Inositol polyphosphate 1-phosphatase from Entamoeba histolytica (EhIPPase) is an Mg(2+)-dependent and Li(+)-sensitive enzyme that catalyzes the hydrolysis of inositol 1,4-bisphosphate [Ins(1,4)P2] into myo-inositol 1-monophosphate and PO4(3-). In the present work, EhIPPase has been biochemically identified and its crystal structure has been determined in the presence of Mg(2+) and PO4(3-) at 2.5 Å resolution.
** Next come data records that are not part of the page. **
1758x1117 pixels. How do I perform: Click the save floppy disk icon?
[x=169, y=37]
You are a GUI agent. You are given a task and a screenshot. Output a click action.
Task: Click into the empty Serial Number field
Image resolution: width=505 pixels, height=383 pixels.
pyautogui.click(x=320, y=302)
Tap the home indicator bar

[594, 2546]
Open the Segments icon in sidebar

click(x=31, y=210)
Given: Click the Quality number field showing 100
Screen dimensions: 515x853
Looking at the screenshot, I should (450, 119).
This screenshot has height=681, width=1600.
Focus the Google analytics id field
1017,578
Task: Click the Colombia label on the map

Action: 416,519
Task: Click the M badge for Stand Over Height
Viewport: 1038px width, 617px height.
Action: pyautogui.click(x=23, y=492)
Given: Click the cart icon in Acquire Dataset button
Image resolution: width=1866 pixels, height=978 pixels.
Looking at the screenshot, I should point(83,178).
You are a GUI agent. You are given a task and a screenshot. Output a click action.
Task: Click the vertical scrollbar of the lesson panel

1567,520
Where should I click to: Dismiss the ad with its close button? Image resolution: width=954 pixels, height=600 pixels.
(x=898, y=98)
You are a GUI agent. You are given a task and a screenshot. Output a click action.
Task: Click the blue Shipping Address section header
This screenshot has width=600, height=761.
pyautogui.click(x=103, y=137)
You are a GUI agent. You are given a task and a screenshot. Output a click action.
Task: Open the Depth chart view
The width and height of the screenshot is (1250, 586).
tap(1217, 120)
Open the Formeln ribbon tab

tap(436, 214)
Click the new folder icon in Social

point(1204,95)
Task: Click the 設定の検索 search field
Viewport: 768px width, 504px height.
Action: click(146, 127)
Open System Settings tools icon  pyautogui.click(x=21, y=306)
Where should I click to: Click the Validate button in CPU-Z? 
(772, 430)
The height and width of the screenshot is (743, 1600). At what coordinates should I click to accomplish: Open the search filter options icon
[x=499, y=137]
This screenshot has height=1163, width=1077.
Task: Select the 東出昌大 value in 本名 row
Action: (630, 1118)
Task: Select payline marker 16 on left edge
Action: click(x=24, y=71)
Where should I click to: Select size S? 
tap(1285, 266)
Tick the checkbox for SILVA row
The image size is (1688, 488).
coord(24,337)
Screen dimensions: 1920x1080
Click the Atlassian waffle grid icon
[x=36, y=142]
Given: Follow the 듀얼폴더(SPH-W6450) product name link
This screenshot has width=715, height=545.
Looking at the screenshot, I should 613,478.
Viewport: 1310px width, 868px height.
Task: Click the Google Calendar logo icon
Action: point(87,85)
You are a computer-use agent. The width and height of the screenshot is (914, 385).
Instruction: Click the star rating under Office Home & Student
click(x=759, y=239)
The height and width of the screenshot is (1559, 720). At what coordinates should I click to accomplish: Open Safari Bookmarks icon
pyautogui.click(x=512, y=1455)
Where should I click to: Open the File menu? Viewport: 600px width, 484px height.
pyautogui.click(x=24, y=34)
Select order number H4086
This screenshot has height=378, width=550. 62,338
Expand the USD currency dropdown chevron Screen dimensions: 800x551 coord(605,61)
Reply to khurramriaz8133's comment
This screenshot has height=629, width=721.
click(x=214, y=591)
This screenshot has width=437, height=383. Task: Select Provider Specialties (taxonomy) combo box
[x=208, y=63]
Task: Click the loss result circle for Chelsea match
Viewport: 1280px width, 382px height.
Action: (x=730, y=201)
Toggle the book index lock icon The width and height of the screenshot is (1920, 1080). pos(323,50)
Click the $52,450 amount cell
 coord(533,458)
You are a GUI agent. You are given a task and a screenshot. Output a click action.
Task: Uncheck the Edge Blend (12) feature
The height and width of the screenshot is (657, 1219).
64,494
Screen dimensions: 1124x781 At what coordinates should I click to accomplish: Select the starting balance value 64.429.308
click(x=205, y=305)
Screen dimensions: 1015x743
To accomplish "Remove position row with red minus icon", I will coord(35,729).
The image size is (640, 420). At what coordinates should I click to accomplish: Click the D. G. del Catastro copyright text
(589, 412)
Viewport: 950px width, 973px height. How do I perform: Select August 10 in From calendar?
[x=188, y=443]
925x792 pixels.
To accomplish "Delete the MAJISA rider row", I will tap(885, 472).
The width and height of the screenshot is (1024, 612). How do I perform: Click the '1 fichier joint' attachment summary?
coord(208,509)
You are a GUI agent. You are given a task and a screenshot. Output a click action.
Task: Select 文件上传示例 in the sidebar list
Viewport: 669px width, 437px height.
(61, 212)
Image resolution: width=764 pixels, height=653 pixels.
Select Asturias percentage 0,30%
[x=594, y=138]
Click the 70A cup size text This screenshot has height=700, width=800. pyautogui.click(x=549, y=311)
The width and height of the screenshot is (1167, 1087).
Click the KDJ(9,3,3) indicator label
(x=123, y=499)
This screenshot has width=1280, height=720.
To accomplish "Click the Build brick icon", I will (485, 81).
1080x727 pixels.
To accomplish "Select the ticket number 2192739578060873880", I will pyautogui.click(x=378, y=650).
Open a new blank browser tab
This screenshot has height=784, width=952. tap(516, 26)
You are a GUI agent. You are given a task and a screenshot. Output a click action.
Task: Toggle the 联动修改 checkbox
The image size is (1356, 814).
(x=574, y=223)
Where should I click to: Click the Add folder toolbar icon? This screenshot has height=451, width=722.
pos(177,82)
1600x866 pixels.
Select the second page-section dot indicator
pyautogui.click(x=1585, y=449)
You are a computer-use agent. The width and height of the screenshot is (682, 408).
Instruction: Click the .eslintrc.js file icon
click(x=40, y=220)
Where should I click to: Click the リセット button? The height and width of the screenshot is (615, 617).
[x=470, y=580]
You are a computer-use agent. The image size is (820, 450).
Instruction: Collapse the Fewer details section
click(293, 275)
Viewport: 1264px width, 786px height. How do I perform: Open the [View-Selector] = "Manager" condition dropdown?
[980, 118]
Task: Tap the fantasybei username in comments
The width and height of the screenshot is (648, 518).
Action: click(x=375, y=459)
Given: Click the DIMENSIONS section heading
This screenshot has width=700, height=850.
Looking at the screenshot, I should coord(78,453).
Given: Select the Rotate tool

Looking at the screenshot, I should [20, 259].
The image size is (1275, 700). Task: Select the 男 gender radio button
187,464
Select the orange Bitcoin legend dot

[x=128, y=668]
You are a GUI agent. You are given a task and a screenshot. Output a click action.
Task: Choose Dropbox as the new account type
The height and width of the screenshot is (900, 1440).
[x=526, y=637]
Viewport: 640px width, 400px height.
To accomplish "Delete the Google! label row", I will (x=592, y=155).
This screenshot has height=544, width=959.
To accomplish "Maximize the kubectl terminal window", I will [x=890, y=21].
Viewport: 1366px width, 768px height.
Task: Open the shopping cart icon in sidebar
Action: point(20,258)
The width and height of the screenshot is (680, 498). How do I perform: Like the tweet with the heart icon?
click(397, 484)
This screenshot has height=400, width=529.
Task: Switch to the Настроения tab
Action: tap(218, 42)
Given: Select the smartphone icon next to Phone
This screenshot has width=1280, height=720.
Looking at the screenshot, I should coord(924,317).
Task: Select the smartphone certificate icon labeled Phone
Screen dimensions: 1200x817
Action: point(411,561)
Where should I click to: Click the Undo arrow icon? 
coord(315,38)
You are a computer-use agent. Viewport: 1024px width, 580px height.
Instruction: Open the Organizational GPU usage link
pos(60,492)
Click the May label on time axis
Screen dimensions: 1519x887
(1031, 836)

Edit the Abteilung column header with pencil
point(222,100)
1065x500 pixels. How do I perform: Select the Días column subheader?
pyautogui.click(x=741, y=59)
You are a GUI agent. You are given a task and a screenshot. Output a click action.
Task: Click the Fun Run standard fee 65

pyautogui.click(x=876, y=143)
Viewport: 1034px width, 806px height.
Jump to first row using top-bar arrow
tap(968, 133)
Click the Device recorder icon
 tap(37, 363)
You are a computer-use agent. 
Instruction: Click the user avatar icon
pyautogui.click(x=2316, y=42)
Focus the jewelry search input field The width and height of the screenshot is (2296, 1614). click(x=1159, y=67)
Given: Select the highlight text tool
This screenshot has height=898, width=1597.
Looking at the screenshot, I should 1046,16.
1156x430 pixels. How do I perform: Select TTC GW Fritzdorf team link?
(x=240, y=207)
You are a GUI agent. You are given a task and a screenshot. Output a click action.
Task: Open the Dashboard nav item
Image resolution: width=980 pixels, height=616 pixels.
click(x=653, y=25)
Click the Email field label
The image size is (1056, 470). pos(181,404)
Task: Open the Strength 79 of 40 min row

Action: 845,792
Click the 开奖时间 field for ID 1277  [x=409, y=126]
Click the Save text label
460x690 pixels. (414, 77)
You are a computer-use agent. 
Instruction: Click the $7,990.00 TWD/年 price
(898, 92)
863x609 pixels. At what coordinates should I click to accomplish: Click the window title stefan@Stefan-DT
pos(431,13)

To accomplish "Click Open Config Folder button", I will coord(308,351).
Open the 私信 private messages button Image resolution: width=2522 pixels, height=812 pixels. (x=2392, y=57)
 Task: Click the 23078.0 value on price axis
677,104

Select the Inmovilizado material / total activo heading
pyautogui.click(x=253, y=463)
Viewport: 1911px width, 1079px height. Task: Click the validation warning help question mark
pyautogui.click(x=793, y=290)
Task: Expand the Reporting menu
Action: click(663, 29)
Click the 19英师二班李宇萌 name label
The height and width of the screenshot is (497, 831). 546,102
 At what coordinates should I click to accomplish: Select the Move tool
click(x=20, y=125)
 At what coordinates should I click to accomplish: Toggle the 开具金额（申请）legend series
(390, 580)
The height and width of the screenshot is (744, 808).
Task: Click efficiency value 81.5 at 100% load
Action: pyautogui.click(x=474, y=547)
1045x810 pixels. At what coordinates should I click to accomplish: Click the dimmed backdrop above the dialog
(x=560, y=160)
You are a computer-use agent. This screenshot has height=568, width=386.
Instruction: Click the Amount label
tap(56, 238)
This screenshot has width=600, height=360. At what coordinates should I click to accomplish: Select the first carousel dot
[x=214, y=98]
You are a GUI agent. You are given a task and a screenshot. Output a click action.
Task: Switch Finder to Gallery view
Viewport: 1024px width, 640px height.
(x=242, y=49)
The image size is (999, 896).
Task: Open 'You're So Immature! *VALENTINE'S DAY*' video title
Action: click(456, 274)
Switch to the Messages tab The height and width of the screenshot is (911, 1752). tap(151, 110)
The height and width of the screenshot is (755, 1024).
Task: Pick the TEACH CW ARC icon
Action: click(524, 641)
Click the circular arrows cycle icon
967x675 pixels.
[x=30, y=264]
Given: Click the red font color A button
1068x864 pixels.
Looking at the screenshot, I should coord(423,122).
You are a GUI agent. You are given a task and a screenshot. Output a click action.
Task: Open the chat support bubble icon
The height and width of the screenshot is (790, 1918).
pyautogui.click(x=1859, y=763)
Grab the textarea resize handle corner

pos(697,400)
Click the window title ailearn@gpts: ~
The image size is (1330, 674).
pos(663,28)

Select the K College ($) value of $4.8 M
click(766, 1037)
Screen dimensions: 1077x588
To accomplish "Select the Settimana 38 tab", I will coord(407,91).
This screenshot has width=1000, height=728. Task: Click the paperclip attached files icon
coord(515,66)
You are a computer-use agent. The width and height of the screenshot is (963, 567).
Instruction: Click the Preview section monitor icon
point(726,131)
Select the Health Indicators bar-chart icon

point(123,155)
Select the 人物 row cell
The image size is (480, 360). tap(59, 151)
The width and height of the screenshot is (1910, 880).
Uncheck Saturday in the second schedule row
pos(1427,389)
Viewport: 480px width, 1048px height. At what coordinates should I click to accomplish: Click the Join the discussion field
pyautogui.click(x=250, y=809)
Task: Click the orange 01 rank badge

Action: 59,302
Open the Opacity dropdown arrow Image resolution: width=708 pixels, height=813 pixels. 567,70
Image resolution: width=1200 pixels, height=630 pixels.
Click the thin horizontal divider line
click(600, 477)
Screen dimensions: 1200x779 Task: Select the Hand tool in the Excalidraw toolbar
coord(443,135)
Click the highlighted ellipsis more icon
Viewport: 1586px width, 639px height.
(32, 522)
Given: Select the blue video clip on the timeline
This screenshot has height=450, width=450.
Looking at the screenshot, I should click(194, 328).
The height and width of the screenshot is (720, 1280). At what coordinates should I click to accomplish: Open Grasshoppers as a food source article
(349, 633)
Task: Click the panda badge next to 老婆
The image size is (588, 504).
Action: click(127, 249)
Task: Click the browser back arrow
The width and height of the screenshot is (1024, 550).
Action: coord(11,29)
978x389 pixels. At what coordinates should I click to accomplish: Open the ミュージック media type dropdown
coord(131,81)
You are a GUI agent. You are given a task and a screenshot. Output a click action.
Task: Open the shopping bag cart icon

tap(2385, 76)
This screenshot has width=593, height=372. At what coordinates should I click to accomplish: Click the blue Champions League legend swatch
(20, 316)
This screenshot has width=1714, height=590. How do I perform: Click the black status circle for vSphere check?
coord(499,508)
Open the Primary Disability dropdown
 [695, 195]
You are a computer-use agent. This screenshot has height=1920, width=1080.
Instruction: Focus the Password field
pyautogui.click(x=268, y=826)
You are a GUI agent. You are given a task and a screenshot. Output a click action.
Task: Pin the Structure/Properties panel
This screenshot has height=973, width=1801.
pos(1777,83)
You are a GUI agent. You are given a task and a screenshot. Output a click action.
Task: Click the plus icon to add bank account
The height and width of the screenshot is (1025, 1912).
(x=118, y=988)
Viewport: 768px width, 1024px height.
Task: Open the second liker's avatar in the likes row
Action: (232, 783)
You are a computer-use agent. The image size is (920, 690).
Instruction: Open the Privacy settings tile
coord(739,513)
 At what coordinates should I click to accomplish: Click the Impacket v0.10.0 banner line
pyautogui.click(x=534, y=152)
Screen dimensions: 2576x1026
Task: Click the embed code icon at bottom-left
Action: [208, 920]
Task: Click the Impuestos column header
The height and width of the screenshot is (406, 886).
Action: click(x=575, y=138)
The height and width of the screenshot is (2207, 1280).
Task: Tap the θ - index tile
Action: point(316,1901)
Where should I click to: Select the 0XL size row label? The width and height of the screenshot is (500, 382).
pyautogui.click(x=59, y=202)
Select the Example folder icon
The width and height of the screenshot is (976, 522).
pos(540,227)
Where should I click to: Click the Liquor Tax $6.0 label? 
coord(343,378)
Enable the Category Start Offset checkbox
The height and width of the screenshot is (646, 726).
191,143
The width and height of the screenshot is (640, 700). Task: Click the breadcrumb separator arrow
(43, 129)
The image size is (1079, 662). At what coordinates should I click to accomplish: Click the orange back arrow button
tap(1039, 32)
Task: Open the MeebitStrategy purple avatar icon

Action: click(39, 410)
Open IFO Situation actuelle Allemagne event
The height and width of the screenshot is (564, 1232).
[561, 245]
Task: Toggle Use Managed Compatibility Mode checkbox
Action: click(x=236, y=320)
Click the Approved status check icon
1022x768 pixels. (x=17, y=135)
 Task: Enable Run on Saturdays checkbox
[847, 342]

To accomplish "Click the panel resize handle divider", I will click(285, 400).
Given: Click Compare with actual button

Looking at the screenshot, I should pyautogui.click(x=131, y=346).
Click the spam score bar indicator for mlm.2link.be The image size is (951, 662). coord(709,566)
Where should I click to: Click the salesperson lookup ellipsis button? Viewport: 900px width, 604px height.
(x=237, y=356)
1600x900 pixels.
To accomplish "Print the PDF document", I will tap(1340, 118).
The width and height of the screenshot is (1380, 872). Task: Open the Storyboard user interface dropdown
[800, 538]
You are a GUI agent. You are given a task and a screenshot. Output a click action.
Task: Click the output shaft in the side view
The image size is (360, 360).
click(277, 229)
This enzyme was previously classified as a 3'(2'),5'-bisphosphate nucleotidase in the NCBI, but its biochemical activity and structural analysis suggest that this enzyme behaves more like an inositol polyphosphate 1-phosphatase. The ability of EhIPPase to hydrolyze the smaller Ins(1,4)P2 better than the bulkier 3'-phosphoadenosine 5'-phosphate (PAP) is explained on the basis of the orientations of amino-acid residues in the binding site. This structure is the first of its class to be determined from any protozoan parasite, and is the third to determined among all organisms, following its rat and bovine homologues. The three-dimensional fold of EhIPPase is similar to those of other members of the inositol monophosphatase superfamily, which also includes inositol monophosphatase, 3'(2'),5'-bisphosphate nucleotidase and fructose-1,6-bisphosphate 1-phosphatase. They all share conserved residues essential for metal binding and substrate hydrolysis, with the motif D-Xn-EE-Xn-DP(I/L)DG(S/T)-Xn-WD-Xn-GG. The structure is divided into two domains, namely α+β and α/β, and the substrate and metal ions bind between them. However, the ability of each enzyme class to act specifically on its cognate substrate is governed by the class-specific amino-acid residues at the active site.